To get out of this pose, bend your knees, then roll onto your side. Stay on your side for a few breaths before sitting up. Note: If you feel dizzy, short of breath, or uncomfortable in this pose, roll onto your left side and remain there until the symptoms disappear.
LOWER LEG AND FOOT CRAMPS
Cramps in the calves or feet commonly occur when women are resting or asleep. Several things can cause cramps, including pressure on leg nerves, dehydration, impaired circulation, fatigue in calf muscles, or a mineral imbalance in the blood (that is, too little calcium or magnesium, or too much phosphorus, which is found in foods such as soft drinks and processed foods).
To prevent cramps, eat well, drink plenty of water, and avoid pointing your toes or standing on your tiptoes. Right before going to bed, try the following exercises to stretch your calves or hamstrings.
Relieving Lower Leg Cramps
Stand with your weight on the cramped leg.

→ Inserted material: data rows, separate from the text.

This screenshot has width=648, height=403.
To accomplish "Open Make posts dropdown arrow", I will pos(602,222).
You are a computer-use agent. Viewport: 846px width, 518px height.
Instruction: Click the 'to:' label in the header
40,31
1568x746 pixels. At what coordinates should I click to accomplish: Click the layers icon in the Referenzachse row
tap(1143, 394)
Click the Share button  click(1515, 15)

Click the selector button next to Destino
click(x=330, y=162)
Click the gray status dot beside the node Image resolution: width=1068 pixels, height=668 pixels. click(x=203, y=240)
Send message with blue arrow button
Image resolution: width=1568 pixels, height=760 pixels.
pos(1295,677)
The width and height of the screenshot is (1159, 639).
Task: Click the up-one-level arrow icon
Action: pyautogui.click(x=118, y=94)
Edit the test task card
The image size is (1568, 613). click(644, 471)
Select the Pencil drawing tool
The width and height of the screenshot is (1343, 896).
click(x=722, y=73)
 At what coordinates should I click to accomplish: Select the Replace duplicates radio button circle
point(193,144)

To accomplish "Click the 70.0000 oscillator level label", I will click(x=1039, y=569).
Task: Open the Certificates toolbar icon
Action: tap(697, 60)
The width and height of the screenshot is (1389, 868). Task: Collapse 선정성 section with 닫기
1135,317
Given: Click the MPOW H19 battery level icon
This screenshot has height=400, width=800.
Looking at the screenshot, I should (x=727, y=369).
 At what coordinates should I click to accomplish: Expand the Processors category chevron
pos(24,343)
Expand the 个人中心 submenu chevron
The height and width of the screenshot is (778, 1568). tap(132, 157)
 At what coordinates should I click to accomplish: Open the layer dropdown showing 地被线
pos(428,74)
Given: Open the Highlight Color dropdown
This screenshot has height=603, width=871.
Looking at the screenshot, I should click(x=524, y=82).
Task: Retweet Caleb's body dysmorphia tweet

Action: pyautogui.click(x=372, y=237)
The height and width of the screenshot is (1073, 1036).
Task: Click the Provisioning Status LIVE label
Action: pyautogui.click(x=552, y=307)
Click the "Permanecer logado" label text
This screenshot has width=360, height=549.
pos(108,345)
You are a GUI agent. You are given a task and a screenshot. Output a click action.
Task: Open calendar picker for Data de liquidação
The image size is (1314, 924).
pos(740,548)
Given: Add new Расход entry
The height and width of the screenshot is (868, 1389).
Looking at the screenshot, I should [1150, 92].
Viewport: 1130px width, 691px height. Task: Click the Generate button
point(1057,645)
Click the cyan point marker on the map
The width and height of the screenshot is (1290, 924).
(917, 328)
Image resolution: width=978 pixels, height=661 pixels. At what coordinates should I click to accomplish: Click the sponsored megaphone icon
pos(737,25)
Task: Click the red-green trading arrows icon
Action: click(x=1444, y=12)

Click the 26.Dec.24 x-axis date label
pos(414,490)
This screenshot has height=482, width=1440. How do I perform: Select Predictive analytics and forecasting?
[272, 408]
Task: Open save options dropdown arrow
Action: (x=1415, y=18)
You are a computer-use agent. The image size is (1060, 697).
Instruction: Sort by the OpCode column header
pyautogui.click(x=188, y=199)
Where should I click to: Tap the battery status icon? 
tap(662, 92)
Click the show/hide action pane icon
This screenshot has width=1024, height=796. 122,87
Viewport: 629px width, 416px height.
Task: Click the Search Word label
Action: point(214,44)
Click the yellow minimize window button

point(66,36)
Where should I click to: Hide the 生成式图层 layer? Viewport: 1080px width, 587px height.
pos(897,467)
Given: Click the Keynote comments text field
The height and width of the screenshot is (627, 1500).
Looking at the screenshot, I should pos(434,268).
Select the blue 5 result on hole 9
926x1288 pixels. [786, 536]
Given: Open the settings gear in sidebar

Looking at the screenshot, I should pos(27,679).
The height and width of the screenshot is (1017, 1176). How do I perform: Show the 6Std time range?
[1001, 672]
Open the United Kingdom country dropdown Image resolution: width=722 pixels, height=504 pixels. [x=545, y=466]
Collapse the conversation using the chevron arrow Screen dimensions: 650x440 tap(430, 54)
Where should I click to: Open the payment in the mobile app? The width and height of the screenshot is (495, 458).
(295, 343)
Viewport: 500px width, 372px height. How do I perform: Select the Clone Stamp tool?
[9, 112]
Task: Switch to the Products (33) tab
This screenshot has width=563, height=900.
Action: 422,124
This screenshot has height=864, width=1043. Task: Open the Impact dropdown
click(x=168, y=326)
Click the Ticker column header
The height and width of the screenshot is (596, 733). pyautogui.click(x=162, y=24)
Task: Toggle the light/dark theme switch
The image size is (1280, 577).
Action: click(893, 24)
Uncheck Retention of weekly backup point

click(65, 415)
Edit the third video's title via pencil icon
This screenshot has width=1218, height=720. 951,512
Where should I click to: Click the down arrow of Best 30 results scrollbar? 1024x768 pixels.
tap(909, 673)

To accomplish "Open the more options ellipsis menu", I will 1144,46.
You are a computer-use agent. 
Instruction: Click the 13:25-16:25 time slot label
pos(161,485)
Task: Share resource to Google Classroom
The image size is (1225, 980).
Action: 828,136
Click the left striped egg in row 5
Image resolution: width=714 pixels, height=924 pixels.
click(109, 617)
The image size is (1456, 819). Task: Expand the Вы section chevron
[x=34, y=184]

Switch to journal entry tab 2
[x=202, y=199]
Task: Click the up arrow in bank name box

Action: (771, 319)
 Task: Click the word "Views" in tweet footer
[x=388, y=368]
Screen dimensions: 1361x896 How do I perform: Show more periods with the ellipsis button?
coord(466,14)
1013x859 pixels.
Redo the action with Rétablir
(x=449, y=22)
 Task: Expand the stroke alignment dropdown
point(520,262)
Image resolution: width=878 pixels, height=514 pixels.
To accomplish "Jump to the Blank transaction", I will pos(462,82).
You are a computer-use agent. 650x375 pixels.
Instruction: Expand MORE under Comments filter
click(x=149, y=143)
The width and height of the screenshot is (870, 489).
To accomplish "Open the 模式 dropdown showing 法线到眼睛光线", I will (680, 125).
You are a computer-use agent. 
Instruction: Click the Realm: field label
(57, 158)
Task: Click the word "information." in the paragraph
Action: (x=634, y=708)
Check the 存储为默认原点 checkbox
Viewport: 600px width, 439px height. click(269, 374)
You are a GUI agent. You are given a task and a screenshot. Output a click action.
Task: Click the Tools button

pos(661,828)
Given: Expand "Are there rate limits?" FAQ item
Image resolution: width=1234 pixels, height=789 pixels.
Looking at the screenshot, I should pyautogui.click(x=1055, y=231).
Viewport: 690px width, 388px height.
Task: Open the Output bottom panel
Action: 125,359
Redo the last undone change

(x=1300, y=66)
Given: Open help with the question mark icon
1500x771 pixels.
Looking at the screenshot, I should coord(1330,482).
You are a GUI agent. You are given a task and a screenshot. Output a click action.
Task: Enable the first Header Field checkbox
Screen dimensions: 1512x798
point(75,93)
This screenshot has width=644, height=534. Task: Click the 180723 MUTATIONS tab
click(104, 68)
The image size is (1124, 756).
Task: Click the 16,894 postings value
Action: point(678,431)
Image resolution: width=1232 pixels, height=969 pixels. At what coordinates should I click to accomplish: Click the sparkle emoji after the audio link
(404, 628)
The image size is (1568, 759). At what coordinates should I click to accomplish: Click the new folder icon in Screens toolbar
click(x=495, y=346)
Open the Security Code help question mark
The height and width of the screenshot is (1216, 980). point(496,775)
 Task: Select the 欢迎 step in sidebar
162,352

Step forward with your other foot and bend the knee of that leg. Keeping the knee of your cramped leg straight and the heel on the floor, lean forward to stretch the cramped muscle.
If the cramp is severe, you may need help from your partner. Sit on a chair or bed and have your partner hold the knee of your cramped leg steady with one hand and, while gripping your heel with the other hand, use his or her forearm to gently press your foot and toes up toward your knee.
Relieving Foot Cramps
A cramp in your foot tightens the muscles of the arch and curls the toes. To relieve the cramp, stretch your toes up and back toward your shin.
SUDDEN GROIN PAIN
Round ligaments connect the front of your uterus to each groin, the crease or hollow that connects your inner thigh to your trunk. These ligaments contract and relax like muscles, but much more slowly. When you’re in labor, this design is beneficial. As your uterus contracts, these ligaments contract and pull the uterus forward, aligning it and your baby with the vagina for efficient birthing.
Because these ligaments stretch and contract slowly, they work to prevent sudden overstretching. When you stand up quickly or when you sneeze or cough, you may stretch the ligaments too quickly, causing them to contract rapidly (stretch reflex) and causing pain in your lower abdomen or groin.
You can prevent this pain by moving slowly, letting the ligaments stretch gradually. Before sneezing or coughing, try to flex your hips to bring your thighs near your belly to reduce the pull on the ligaments.
Key Points to Remember
• Maintaining good posture and moving with care increase your comfort during pregnancy and promote a faster recovery from birth.
• Regular exercise during pregnancy improves or maintains your muscle tone, strength, and endurance. It also protects against back pain, reduces the intensity of common pregnancy discomforts, and boosts your energy level, mood, and self-image.
• Most pregnant women should do various physical activities three to seven days per week to reap the benefits of moderate exercise.
• Exercises for your core and posture are essential during the childbearing year to condition your muscles for effective birthing and promote a speedier postpartum recovery.
• Align your mind, body, and spirit and connect with your baby through yoga and meditation.
• It’s never too late to start an exercise regimen. Set reasonable fitness expectations and celebrate your successes.